By John William Tuohy

     The Battaglias, Paul Augie, Sam and Frank, crawled out of Chicago's little Italy and dominated the Chicago mob for four decades, before they fell from power.

     The eldest brother was Paul, a member of the Genna gang as well as a founder of the street gang, the 42's. He was later one of its leaders. Paul Battaglia's first arrest, on January 24, 1934, for trying to shake down a wholesale producer, came in august company. The others arrested with him included Willie Bioff, Frank Miller, cousin to the notorious Miller boys and Nicky Dean (Circella). Bioff and Circella would join up again in 1933 to extort the Hollywood studios.

     Paul Battaglia owned a saloon at 819 West Madison, where he conduced a successful bail bond business. The saloon was also next to the first burlesque house shaken down by Willie Bioff and George Browne. The end for Paul Battaglia came when he started robbing

     Capone-protected gambling houses. He continued robbing the casinos when Frank Nitti became boss, but Nitti was far less tolerant in these things then was Big Al. Nitti sent out gunners to kill Paul Battaglia on August 27, 1938. He was kidnapped off the street, shot twice through the head, and then tossed into an alley from a speeding car.

     Augie Battaglia was a good natured thug who, as leader of the 42's, was worshipped by the gang's younger members, Giancana, D'Arco and the like. Augie was killed in a shoot-out with police during the labor wars of 1931, when he was the leader of the 42's.

     Brothers Frank and Sam Battaglia were in custody at the time but were allowed to attend Augie's funeral, handcuffed to police detectives. A group of 42's at the funeral considered slugging the cops and freeing the brothers but then decided against it.

     Brother Frank Battaglia is best known for the robbery shooting of a pregnant women named Mrs. Maria Pelletier. The mother of four, Mrs. Pelletier refused to allow Battaglia to steal her purse and fought back. Battaglia shot her through the head, took her purse and fled by car with other 42 gang members Sam Battaglia, Marshal Caifano and future democratic boss John D' Arco.

     Sam "Teets" Battaglia was a burglar and muscle man, who joined the outfit in 1924, after putting in his time with the 42 as well.

     Sam was a good looking, huge teenager when he smashed onto the headlines in 1930, when he was charged with robbing, at gunpoint, the wife of Mayor William "Big Bill" Hale Thompson of $15,500 in jewelry and taking the shield and pistol off of her police bodyguard-chauffeur, Officer Peter J. O'Malley.

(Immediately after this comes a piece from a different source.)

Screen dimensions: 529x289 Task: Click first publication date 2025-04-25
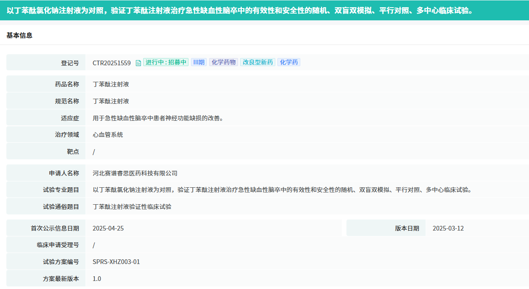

He was arrested a few days later and released for lack of evidence.

     Teets, he picked up the name from his threats to pay up or he would "kick your Teets down your throat," was arrested twenty-five times in thirty years and was suspected in no less then seven murders.

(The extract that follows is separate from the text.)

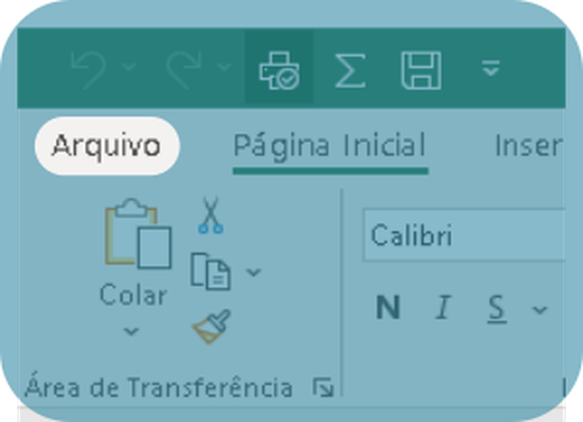Open the Arquivo menu
This screenshot has height=422, width=583.
107,146
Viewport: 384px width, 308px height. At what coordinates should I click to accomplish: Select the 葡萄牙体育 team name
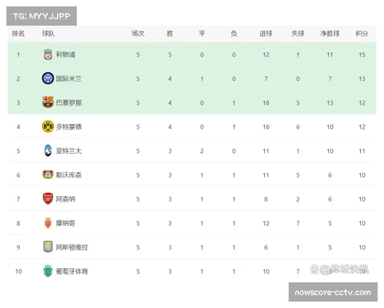point(72,271)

     Two weeks later, on December 1, 1930, he was picked up for driving the getaway car for hold-up men who robbed a high stakes poker game of a bunch of successful merchants who met each Sunday for a friendly game.

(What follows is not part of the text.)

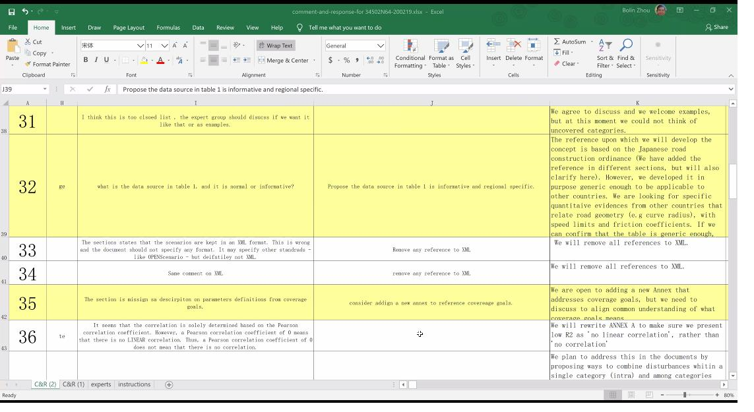This screenshot has height=412, width=754.
Task: Open the Formulas ribbon tab
Action: 168,28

     However, the police were tipped off, and were waiting for Battaglia and the others when they showed up for the caper. After the robbers entered the house, the police were already inside, with their guns drawn. There was a shoot-out, and one of the players, a city egg inspector Leonard Sanor, was caught in the crossfire and killed.

     All of the robbers got away except Battaglia, who was sitting in the car with the motor running. Released on bond, Battaglia was accused of shooting police detective Martin Joyce at the C&O cafe, a speakeasy, on New Year's Eve. Apparently, Joyce was in the bar room drinking when Battaglia and three others crashed into the front door and attempted to rob the place. Joyce pulled his weapon and ordered them to surrender but Battaglia fired off a round into the cop's belly and then fled.

     Later that same year, Battaglia was accused of kidnapping Louis Kaplan, a wealthy car company owner and holding him for a $100,000 ransom. In each case, Battaglia was represented by Sidney Korshak, the mob's lead attorney and advisor in the late 1950s through the 1970s.

     When called before the McClellan committee, Teets took the Fifth sixty times in less then an hour of questioning.

     In the 1950s, Battaglia was promoted to crew chief working under Rocco DeGrazio in Elwood park. While DeGrazio busied himself in the narcotics financing business, Battaglia opened a string of gambling joints and prostitution rings.

     When most other Itallian mobsters refused to dabble in loansharking, more or less leaving it to the Jewish arm of the organization, Battaglia readily leaped into the business and for almost a decade was one of Chicago's leading juice kings, with an estimated $5,000,000 out on the streets of Chicago and Las Vegas at any given time. Battaglia also controlled all of the gambling in the suburbs of Melrose Park, Schiller Park, Bellwood, Elmwood Park and the entire west side of Chicago.

     Battaglia was such a big money earner, that it was widely assumed, in and outside of the mob, that he, and not Sam Giancana, would take Tony Accardo's place when Joe Batters retired.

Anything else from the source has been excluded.